[Location data for words and elements]

------------------------------------------------------------

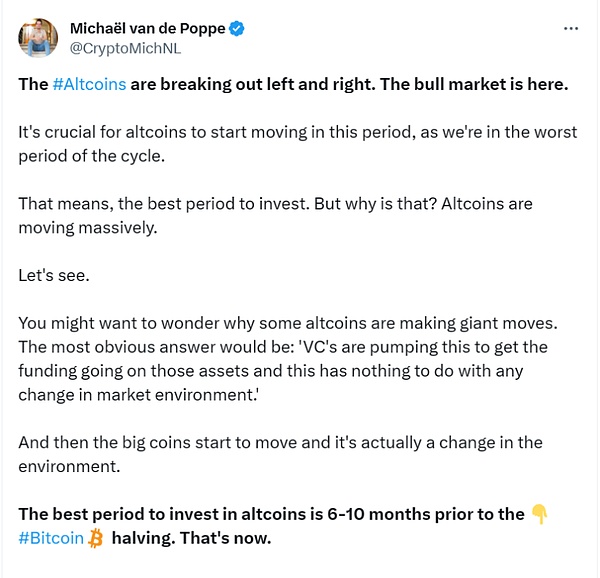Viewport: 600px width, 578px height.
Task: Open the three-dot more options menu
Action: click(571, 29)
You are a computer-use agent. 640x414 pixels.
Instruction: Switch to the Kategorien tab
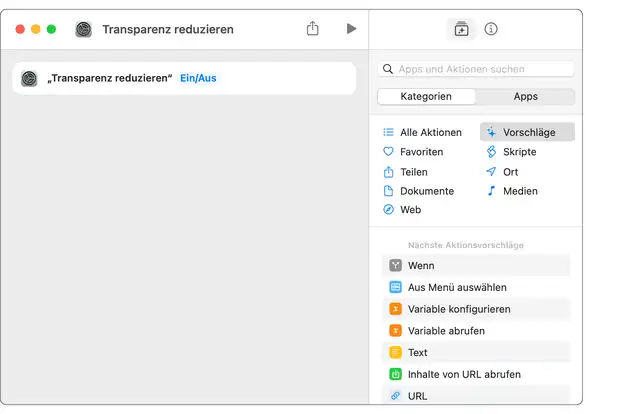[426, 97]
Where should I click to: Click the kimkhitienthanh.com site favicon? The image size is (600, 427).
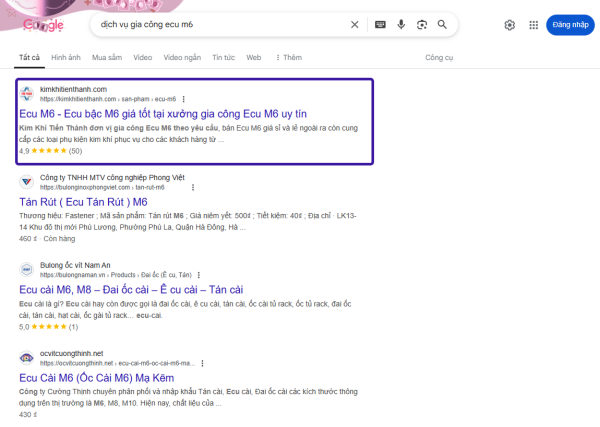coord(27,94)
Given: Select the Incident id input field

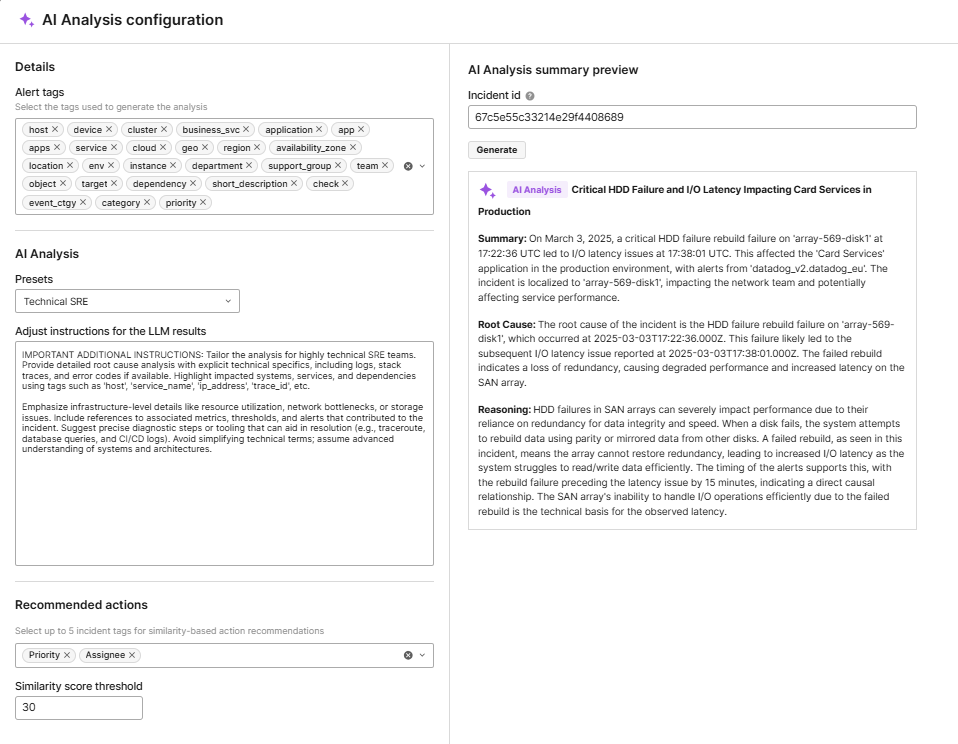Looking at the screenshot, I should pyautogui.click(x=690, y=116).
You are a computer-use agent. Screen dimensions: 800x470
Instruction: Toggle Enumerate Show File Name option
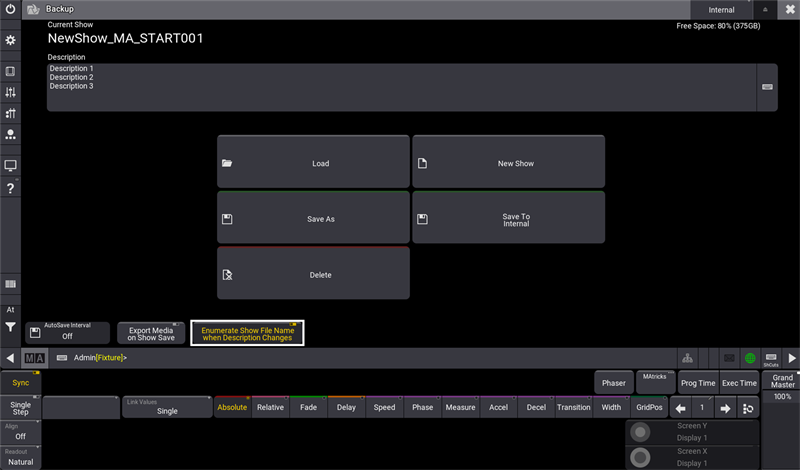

------------------------------------------------------------

- _WORK TO COMPLETE_: Copy out the entries above word for word, leaving out the pictures.

- _EXERCISE OUTPUT_:
Viewport: 600px width, 578px height.
Task: Open the three-dot more options menu
Action: click(571, 29)
You are a computer-use agent. 640x414 pixels.
Instruction: Switch to the Kategorien tab
[426, 97]
Where should I click to: Click the kimkhitienthanh.com site favicon? The image size is (600, 427).
coord(27,94)
Given: Select the Incident id input field

Looking at the screenshot, I should pyautogui.click(x=690, y=116).
You are a computer-use agent. Screen dimensions: 800x470
Instruction: Toggle Enumerate Show File Name option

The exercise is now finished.